_Tasks to perform_:
1 > In the excerpt about PETRs, what kind of arrangements does the writer say are outside the IETF scope?
2 > Copy verbatim the passage of the excerpt about PETRs that starts with "Because I think" and continues through "the other relationship.".
Begin Source excerpt
Right, but obvious commercial arrangements are outside the IETF scope. If
your point was that you can't see that there will be any economically
workable arrangement, that I think would be something that should concern us.
As to that, I have no idea...

    > Do you plan to have provision for two or more PETRs, for redundancy?

You mean, 'would each non-LISP destination site be served by two or more
PETRs'? Or did you mean 'would each LISP source site be served by two or more
PETRs'?

Because I think the original post said something about wanting PETRs
scattered around the system, to minimize extra hops. If a PETR is close to
either the source, or the destination, it will minimize the path length.
Which model you pick probably depends on the economic relationship; i.e.
whether a PETR is associated with a source, or a destination. For the former,
you'd want it close to the source so it can serve multiple destinations
without increased path length, and vice versa for the other relationship.
End Source excerpt
Begin Data section
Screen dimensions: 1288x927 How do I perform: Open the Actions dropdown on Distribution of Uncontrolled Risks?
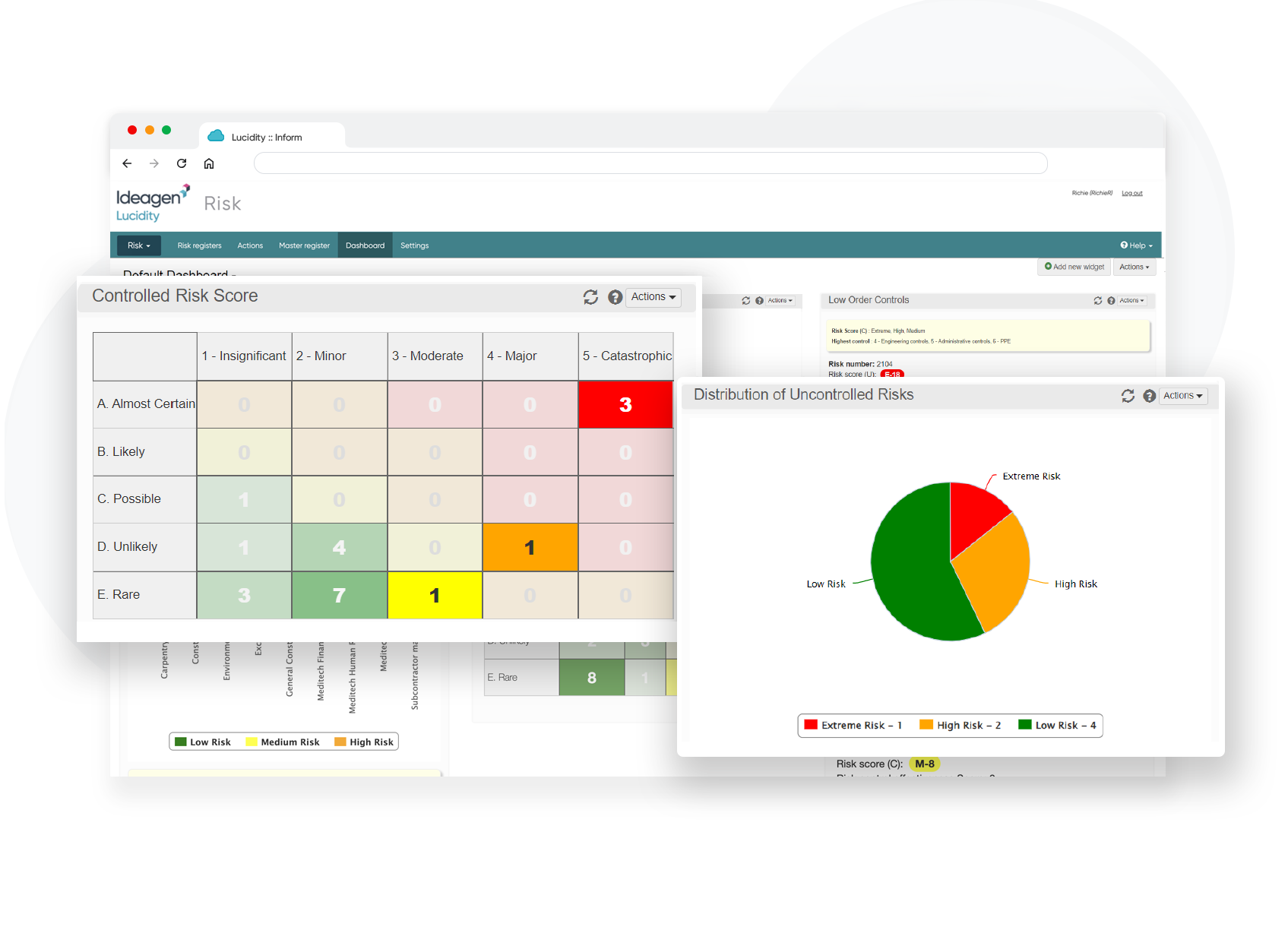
End Data section
_Results of the exercise_:
1 > Obvious commercial arrangements.

2 >
Because I think the original post said something about wanting PETRs
scattered around the system, to minimize extra hops. If a PETR is close to
either the source, or the destination, it will minimize the path length.
Which model you pick probably depends on the economic relationship; i.e.
whether a PETR is associated with a source, or a destination. For the former,
you'd want it close to the source so it can serve multiple destinations
without increased path length, and vice versa for the other relationship.